**BRANO DI LETTURA**.

──────────────────────────────

La nostra società tecnologica sembra opporsi all’attenzione cosciente continuata. Diversi studiosi hanno documentato gli effetti dell’information technology sulla concentrazione, sull’apprendimento e sulle capacità intellettuali. L’information technology interferisce anche con gli spazi di silenzio indispensabili per osservare le nostre trasformazioni interiori. La tecnologia ha indebolito la nostra capacità di auto-comprensione, trasformandoci, a nostra insaputa, in veri servomeccanismi. La tendenza a ridurre la gamma delle qualità umane per privilegiare solo quelle che si prestano a rappresentazioni e utilizzi in modalità digitale affonda le sue origini nella natura propria della mente-ego – in particolare nella storia occidentale, che ha generato, e poi avvalorato, le rappresentazioni mentali della realtà. Il mio intento qui è comprendere come mai la mente si lasci ammaliare da questi strumenti, fino al punto di dimenticare la persona che li usa.

Siamo convinti che l’uso dei social network e dei blog conferisca potere personale e politico. Ma in realtà, i nostri «contenuti generati dagli utenti» nutrono la macchina e divengono ghiotto materiale per qualche pubblicitario senza scrupoli che poi sfrutterà al meglio quel che andiamo dicendo su Twitter, Facebook e finanche nelle nostre email.

È necessario un passaggio dall’informazione alla comprensione del Sé se vogliamo riconquistare la libertà autentica, affrancandoci dai condizionamenti della mente e dalla manipolazione dell’informazione, indipendentemente dal fatto che sia stata generata da noi stessi o da fonti esterne. Confondiamo la libertà con la trasmissione di gigabyte di dati.

──────────────────────────────

**DATI DI PARTENZA**.
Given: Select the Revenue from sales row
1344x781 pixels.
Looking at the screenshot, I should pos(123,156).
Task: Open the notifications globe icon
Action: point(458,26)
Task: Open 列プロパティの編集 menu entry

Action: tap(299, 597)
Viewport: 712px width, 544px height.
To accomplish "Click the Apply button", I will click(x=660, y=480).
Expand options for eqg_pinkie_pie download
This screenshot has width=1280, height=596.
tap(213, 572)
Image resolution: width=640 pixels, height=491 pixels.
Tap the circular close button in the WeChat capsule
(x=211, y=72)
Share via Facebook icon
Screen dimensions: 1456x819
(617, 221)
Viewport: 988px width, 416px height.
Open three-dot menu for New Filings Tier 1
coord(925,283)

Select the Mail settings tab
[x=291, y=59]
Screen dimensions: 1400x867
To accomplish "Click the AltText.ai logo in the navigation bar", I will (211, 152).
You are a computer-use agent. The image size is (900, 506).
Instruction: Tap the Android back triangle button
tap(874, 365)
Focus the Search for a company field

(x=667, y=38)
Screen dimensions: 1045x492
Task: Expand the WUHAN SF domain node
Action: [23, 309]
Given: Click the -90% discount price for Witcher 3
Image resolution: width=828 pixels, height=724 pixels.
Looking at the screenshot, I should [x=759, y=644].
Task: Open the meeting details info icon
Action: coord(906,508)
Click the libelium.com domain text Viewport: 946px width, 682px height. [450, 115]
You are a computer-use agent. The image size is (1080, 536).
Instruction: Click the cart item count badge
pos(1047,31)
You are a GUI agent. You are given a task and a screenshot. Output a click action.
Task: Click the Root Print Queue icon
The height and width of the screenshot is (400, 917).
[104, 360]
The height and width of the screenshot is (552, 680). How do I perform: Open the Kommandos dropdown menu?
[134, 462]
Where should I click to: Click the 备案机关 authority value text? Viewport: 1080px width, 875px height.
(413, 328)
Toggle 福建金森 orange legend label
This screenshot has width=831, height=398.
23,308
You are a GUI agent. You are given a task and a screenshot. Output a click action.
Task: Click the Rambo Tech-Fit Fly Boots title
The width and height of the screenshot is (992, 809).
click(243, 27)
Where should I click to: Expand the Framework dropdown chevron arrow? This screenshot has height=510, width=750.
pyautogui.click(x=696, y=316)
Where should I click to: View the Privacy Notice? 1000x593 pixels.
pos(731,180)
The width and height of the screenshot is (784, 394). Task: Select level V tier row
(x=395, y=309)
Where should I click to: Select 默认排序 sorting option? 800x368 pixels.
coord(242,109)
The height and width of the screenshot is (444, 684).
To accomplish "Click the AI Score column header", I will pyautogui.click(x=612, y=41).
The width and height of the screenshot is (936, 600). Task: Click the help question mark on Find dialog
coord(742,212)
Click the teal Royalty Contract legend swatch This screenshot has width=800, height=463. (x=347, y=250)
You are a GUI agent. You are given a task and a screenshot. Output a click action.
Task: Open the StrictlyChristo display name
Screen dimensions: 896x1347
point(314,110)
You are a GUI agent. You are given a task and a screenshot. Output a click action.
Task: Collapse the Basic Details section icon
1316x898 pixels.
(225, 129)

──────────────────────────────

**QUESITO 1**.
Rispondi alle domande seguenti in base al brano sulla società tecnologica.
(a) Con quali spazi interferisce anche l'information technology?
(b) Che cosa fanno i nostri «contenuti generati dagli utenti»?
(c) Con che cosa confondiamo la libertà?
**QUESITO 2**. Trascrivi fedelmente la parte del brano sulla società tecnologica che si apre con le parole "Siamo convinti che" e si chiude con "nelle nostre email.".

**SVOLGIMENTO 1**.
(a) Con gli spazi di silenzio indispensabili per osservare le nostre trasformazioni interiori.
(b) Nutrono la macchina e divengono ghiotto materiale per qualche pubblicitario senza scrupoli.
(c) Con la trasmissione di gigabyte di dati.

**SVOLGIMENTO 2**.
Siamo convinti che l’uso dei social network e dei blog conferisca potere personale e politico. Ma in realtà, i nostri «contenuti generati dagli utenti» nutrono la macchina e divengono ghiotto materiale per qualche pubblicitario senza scrupoli che poi sfrutterà al meglio quel che andiamo dicendo su Twitter, Facebook e finanche nelle nostre email.